━━ GIVEN RECORDS
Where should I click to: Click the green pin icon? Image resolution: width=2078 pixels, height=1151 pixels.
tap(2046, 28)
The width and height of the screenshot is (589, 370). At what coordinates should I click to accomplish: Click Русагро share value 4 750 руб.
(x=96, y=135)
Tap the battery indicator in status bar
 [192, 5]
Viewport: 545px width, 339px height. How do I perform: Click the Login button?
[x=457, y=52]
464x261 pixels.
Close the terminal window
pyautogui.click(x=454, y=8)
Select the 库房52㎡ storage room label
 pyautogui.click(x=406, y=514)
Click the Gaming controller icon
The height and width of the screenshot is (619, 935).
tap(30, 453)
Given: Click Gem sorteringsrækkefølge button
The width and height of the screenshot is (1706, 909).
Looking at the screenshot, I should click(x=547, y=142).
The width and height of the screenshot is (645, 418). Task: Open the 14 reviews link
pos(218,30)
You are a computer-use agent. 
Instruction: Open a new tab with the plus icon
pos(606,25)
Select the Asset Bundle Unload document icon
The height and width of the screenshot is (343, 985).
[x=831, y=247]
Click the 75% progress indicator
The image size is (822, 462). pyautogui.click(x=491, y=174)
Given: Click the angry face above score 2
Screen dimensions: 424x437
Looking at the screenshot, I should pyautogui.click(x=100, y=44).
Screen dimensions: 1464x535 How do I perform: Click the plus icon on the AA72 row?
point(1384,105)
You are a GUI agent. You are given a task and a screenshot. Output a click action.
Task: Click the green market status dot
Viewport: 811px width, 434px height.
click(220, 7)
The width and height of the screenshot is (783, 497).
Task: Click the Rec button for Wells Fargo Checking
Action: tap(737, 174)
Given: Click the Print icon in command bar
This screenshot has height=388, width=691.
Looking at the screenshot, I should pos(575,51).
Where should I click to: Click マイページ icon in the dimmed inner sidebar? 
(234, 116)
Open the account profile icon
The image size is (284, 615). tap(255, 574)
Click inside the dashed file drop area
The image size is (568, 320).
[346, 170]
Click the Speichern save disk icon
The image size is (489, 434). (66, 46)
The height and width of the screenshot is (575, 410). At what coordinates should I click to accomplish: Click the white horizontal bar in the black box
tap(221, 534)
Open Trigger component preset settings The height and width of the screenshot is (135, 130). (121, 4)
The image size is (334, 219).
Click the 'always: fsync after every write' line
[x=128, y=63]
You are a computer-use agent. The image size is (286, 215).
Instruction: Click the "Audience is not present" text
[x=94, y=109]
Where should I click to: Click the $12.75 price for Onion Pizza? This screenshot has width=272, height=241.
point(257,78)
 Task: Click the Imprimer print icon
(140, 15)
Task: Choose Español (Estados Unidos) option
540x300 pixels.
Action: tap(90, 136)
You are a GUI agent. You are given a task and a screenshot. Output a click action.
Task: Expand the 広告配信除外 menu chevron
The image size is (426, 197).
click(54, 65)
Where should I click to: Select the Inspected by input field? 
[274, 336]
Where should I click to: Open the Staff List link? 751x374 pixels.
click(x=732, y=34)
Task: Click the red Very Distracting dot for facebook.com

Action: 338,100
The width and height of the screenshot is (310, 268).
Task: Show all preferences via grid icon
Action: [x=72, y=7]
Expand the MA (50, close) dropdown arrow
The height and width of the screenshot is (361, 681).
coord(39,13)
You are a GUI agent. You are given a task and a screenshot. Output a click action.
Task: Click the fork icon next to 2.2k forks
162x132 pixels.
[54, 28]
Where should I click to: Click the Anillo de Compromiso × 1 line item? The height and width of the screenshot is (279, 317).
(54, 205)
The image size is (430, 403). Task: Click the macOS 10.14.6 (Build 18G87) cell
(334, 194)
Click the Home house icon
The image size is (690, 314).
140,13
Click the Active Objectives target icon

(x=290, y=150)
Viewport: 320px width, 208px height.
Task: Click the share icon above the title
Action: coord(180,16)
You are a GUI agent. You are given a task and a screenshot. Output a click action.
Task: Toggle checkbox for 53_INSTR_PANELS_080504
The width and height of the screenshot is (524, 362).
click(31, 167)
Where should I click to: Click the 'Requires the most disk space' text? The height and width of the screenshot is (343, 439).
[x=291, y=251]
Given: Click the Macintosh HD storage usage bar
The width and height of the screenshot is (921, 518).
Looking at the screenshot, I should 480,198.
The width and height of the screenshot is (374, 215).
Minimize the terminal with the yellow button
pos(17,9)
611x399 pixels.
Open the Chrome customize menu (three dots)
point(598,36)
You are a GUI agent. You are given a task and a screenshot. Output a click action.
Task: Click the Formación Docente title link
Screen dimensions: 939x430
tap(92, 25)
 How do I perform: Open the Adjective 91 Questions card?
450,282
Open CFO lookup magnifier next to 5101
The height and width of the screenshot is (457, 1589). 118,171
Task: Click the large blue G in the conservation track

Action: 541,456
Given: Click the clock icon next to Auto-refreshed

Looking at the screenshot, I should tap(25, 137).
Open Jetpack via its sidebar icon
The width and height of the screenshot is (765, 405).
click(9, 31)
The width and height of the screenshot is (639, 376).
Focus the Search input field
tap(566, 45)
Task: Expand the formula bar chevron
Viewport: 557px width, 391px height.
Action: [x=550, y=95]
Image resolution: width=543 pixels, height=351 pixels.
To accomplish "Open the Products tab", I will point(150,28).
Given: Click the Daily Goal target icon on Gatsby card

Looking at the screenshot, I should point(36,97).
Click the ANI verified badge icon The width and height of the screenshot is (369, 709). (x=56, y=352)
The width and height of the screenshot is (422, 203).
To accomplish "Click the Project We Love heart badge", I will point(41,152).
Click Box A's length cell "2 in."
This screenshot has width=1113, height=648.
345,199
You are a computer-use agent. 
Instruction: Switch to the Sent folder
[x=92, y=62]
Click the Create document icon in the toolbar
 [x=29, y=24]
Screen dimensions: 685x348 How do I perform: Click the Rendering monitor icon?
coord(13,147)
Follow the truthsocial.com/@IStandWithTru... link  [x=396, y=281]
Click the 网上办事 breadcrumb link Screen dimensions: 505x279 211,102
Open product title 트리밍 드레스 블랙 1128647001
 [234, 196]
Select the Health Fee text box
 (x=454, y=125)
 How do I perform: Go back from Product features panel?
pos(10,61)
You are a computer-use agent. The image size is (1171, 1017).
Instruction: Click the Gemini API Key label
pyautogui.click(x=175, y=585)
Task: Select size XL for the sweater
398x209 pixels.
━━━━
[WORK TO BE COMPLETED]
Find the string "badge" in the data. Report each line it appears in.

[ANSWER]
Click the ANI verified badge icon The width and height of the screenshot is (369, 709). (x=56, y=352)
To accomplish "Click the Project We Love heart badge", I will point(41,152).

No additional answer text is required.